Jesi diventa il cuore del dibattito ambientale delle Marche. Sabato 28 marzo la città ospita la II Assemblea Regionale degli Stati Generali dell’Ambiente, un appuntamento aperto a cittadini, associazioni, imprese, tecnici e amministratori per discutere il futuro delle politiche ambientali regionali e il nuovo Piano di gestione dei rifiuti. L’incontro si svolge nella Sala Maggiore del Palazzo dei Convegni, in Corso Giacomo Matteotti, e rappresenta un’occasione per mettere a confronto dati, esperienze e proposte concrete. L’iniziativa, promossa da Marche a Rifiuti Zero Ets e da un network di organizzazioni ambientaliste, è ospitata dal Comune di Jesi e ha ricevuto il patrocinio della Regione Marche, del Consiglio regionale e dell’Associazione nazionale Comuni virtuosi.
Al centro del dibattito ci saranno temi come prevenzione, riduzione, riuso e riciclo, oltre ai modelli alternativi di gestione dei rifiuti e all’impiantistica. Tra gli ospiti attesi spiccano Paolo Contò, tra i principali esperti italiani di raccolta differenziata e tariffazione puntuale, e Raphael Rossi, da anni impegnato nella gestione pubblica dei servizi ambientali e in percorsi di innovazione e legalità.
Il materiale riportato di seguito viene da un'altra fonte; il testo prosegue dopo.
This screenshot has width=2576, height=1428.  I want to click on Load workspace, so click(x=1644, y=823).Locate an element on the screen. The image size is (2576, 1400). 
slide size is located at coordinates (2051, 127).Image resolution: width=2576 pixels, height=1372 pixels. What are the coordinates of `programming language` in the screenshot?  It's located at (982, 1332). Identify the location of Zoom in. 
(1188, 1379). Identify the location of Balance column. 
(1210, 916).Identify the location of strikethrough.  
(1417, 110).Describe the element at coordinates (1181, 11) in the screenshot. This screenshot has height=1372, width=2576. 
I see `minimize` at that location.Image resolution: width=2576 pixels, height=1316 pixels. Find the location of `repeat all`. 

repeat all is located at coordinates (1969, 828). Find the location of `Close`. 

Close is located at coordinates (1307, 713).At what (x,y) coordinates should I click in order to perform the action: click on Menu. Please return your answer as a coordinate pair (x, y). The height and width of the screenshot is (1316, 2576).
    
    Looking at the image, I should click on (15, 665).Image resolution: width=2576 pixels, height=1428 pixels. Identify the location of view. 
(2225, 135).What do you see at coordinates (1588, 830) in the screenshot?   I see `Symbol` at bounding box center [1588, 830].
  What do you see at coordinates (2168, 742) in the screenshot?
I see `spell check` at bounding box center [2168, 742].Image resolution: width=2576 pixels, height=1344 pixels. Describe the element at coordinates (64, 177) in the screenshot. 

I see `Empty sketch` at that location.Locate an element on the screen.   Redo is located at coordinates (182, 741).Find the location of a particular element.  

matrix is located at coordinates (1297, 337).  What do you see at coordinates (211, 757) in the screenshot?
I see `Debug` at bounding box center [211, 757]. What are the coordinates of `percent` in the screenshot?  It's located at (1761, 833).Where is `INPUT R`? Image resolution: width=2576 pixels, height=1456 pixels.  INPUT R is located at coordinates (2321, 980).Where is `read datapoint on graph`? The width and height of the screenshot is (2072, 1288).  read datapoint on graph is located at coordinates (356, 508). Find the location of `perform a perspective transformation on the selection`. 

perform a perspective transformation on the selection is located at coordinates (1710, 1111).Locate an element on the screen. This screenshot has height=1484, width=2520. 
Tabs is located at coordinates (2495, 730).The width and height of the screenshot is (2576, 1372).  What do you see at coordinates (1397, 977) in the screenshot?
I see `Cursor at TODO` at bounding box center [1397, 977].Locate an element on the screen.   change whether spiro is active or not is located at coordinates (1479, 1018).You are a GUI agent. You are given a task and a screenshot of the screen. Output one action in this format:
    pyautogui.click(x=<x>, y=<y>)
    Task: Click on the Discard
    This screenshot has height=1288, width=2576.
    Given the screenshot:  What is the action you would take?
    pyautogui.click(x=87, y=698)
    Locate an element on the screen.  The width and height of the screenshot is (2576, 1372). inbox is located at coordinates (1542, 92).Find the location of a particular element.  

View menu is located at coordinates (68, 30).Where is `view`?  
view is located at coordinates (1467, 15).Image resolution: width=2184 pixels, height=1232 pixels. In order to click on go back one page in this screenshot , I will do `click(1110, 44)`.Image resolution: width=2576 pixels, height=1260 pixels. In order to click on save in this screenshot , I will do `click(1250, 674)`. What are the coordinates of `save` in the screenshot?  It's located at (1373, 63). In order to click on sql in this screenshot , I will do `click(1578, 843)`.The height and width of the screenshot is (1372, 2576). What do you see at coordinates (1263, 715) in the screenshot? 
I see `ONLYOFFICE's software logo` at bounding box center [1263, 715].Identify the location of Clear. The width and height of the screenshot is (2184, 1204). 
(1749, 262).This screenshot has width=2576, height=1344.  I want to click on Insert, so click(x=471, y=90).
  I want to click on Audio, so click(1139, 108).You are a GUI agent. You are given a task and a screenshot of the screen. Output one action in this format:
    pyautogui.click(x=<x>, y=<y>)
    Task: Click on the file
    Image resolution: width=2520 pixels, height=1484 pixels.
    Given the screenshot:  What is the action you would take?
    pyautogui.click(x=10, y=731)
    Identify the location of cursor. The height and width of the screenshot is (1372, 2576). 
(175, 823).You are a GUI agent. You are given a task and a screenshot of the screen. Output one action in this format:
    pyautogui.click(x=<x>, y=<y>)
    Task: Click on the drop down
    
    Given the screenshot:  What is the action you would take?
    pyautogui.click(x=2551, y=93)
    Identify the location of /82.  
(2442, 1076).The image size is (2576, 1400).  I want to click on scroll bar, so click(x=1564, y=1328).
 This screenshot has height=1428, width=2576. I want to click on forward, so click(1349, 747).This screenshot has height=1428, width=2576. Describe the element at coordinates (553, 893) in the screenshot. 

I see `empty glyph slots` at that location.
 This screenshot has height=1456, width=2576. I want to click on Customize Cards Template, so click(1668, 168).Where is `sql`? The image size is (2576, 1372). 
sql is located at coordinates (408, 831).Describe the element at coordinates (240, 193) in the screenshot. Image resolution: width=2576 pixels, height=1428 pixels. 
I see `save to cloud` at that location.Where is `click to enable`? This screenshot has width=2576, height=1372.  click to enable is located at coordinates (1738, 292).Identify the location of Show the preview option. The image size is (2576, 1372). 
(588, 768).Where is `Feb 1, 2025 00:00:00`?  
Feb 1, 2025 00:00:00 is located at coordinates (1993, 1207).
Il sindaco Lorenzo Fiordelmondo sottolinea l’importanza del dialogo: «La sfida per la sostenibilità ambientale si vince attraverso la condivisione tra istituzioni e cittadini. Ospitare questo evento ci permette di evidenziare criticità, analizzare dati e valutare alternative più sostenibili rispetto al Piano regionale».
L’assemblea si propone come un momento di partecipazione reale, dove istituzioni e società civile possono confrontarsi sulle prospettive della regione. Il territorio marchigiano torna al centro dell’attenzione dopo anni di sperimentazioni e iniziative di rilievo, ribadendo il ruolo dei cittadini e delle imprese nella costruzione di strategie concrete per l’ambiente. L’incontro a Jesi conferma che trasparenza, collaborazione e strumenti condivisi restano le parole chiave per affrontare le sfide ambientali della regione, con l’obiettivo di rendere la gestione dei rifiuti più efficiente, sostenibile e inclusiva.